* **About this exercise**: Read through the records below and copy each line that uses the word "computer".

* **Task material**:
········

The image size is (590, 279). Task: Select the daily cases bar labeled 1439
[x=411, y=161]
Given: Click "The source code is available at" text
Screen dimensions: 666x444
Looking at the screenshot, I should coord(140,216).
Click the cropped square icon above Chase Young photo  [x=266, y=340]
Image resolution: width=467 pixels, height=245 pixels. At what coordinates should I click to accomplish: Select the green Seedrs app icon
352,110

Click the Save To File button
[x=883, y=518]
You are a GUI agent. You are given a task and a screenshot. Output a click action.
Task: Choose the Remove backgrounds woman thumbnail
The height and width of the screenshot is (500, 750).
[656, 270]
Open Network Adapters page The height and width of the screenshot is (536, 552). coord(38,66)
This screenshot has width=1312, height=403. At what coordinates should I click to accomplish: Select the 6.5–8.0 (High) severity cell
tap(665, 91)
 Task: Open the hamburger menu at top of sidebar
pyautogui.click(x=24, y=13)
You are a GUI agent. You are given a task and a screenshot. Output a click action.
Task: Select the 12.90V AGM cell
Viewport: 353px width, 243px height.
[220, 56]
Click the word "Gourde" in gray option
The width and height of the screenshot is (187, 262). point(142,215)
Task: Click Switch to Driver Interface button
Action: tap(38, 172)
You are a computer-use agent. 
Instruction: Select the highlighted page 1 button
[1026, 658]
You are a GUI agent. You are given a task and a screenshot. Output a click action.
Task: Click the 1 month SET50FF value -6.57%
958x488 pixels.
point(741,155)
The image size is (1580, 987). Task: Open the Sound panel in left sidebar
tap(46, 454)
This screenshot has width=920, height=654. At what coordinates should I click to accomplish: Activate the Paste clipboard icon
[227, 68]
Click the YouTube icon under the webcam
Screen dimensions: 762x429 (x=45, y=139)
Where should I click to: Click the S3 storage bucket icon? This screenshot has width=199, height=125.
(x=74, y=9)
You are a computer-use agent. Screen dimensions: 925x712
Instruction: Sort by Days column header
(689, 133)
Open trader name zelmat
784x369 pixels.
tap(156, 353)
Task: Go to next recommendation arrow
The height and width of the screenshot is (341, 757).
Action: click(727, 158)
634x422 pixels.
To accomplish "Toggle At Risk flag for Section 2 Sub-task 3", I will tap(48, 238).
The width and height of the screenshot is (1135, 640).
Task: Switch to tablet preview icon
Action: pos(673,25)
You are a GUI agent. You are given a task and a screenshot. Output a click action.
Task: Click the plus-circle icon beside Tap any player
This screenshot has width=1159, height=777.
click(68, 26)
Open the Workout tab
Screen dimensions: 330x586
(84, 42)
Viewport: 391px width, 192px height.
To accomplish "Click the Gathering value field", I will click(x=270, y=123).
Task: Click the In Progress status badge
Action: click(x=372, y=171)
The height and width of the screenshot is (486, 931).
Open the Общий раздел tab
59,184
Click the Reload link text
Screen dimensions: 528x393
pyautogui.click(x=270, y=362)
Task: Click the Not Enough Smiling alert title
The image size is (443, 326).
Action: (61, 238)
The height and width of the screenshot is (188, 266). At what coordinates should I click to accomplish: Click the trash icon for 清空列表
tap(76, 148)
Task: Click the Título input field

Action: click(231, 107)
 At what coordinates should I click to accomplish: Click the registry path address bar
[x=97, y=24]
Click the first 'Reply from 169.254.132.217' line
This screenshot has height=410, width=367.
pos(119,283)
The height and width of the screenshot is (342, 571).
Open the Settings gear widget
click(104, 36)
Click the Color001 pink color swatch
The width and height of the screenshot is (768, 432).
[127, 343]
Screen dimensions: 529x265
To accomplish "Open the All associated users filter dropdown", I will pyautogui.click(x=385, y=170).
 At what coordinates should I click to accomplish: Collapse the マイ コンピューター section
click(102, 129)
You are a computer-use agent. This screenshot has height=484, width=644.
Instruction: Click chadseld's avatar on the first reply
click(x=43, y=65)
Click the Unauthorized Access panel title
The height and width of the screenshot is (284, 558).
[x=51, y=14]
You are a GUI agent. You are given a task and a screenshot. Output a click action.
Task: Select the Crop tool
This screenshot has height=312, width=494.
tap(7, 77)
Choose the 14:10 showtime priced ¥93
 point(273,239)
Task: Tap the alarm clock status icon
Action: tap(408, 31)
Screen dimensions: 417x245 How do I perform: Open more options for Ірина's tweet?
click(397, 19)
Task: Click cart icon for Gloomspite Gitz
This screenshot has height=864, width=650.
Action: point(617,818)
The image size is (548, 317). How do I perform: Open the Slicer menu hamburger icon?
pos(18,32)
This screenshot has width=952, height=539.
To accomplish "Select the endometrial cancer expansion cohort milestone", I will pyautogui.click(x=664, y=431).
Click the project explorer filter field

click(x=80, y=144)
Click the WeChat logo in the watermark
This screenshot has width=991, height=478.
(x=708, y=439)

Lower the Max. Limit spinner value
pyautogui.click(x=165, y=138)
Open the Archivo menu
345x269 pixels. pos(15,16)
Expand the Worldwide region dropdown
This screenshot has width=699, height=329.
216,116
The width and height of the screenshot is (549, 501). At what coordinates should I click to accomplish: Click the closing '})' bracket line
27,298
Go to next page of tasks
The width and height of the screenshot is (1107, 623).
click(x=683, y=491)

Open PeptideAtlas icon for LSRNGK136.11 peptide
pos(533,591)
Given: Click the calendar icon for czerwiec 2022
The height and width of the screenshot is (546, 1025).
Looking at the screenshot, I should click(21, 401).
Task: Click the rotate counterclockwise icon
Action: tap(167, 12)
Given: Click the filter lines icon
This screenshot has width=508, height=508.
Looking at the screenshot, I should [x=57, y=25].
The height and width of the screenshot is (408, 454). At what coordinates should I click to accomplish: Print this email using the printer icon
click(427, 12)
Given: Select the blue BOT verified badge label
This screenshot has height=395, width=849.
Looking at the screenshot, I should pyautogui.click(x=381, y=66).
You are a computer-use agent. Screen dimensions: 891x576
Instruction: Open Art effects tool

········

* **Written response**:
You are a computer-use agent. 
You are a computer-use agent. Screen dimensions: 925x712
You are a computer-use agent. This screenshot has height=484, width=644.
You are a computer-use agent. Screen dimensions: 891x576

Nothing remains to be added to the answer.